One of the most exciting aspects of being in a museum digital team is the possibility of creating exciting and experimental digital content – does that content then become part of your collection? How does digital commissioning stray into collecting? Could it? Should it? These are really juicy questions to consider. I don’t have the answers, but would be interested in grappling further with these questions with any of you who’re up for it (and who know more about this than I do). I agree with Craig though: MoCA has done a brilliant job but it’s difficult for others to keep up (especially for those without LA’s creative and film communities so readily to hand).

8. Work out your MVP

I was struck by how many baseball analogies there were at Museums and the Web 2014. Most, I admit, were completely lost on me. It turns out that MVP stands for Most Valuable Player. I know the term in its web app sense, which (as I’m sure you know too) is minimum viable product. This sort of MVP was mentioned a lot too during the conference.
For example, Allegra Burnett, Creative Director of Digital Media at The Museum of Modern Art, New York commented on how MVP is hard in the perfectionist museum environment. It’s a good point: when we’re surrounded by perfection (from the art, design and objects in our collections to our museum buildings), how rough and ready can our betas be?
And MVP is of course subjective and relational – your MVP wouldn’t be the same as my MVP. As Douglas Hegley, Director of Technology at Minneapolis Institute of Arts, commented on Twitter: ‘What does it mean that MoCATV’s “minimal viable product” seems vastly better than most museum video work? Hmm.’ Good point.

9. US museums rock

There are amazing things happening in European museums, but I do turn a little starry-eyed when I see how digital media and digital technologies are shaping and evolving museums Stateside. We look on with envy at the sort of budgets our US colleagues have to play with but there is also a creativity and an openness to explore new technologies and to innovate that we need more of over here in the UK.
Yes, there’s the Cleveland Museum of Art’s Gallery One and their Collection Wall and Dallas Museum’s rather clever DMA Friends platform, but there’s lots of other exciting experimental stuff happening too. Even while strolling through Philadelphia International Airport, I saw some neat little displays from local museums and libraries – from the Please Touch Museum (the children’s museum of Philadelphia) and the National Liberty Museum, Philadelphia among others.

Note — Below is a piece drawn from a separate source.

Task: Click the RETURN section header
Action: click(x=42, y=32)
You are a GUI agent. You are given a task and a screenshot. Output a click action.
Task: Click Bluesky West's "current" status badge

It feels like we need to be better at getting our content out there –online but also into other environments and spaces.
Displays from the Please Touch Museum (Children's Museum of Philadelphia). © Kati Price

10. Museum digital folk are awesome

I’m new to the museum digital scene but it’s one that’s welcomed me with open arms. It’s a genuinely open, collaborative community and I’m struck by how willing people are to go out of their way to share their digital successes and failures. I was fortunate to meet so many in one place as at Museums and the Web. So thank you all for an inspiring time. Until next year if not before…
2 comments so far, view or add yours


I could not attend to so thank you for the recap.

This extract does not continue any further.